|Qt for Python Released|
|Written by Kay Ewbank|
|Thursday, 03 January 2019|
A version of Qt for Python has been released. Qt is a cross-platform application and UI software development framework that lets you create native apps for desktop, embedded or mobile platforms.
One the downside, its documentation concentrates on the main areas of use leaving less widely used aspects with less coverage. Some users are also put off by the misconception that the licensing terms prohibit the sale of open source Qt projects. This isn't the case, so long as you create the project in such a way that your users can substitute a new Qt library, i.e. you have to use dynamic linking and you can't modify the Qt library.
The main features of Qt for Python start with PySide2, Qt's Python module. This is used with Qt’s C++ framework to provide a set of bindings between Python and Qt.

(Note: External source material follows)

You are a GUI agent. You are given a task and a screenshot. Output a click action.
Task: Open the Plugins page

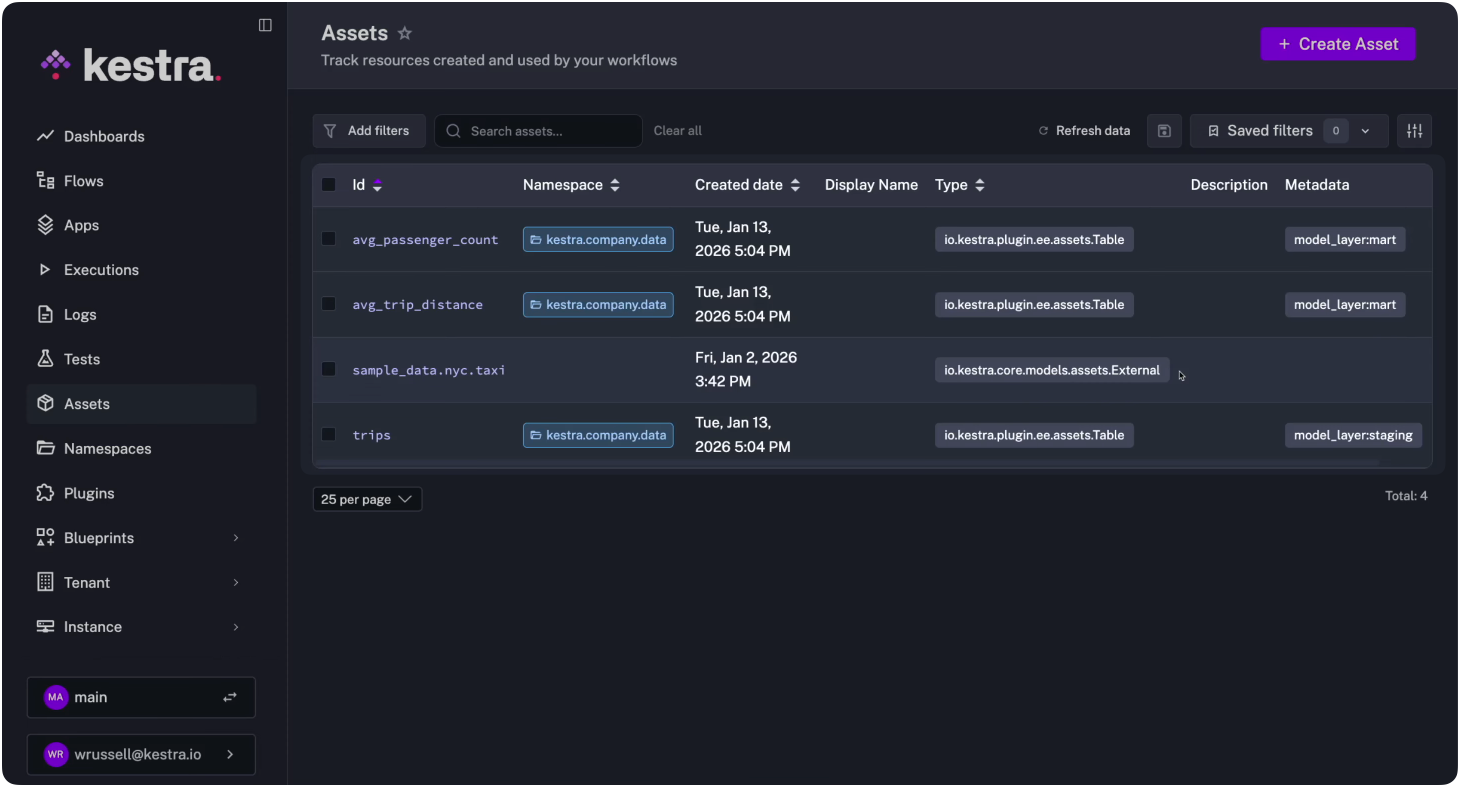pyautogui.click(x=89, y=493)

For GUI creation, there's a Widgets module that provides a set of user interface elements. This can be used alongside Qt Quick, a library for writing QML applications. This contains Quick Controls, which are ready-made user interface controls. Another QML module provides a framework for developing applications and libraries with the QML language. This is Qt's declarative language that allows user interfaces to be described in terms of their visual components and how they interact and relate with one another.
Alongside the modules, the development environment for Python is made up of PyPI, the Python Package Index, and the VFX Reference Platform for visual effects.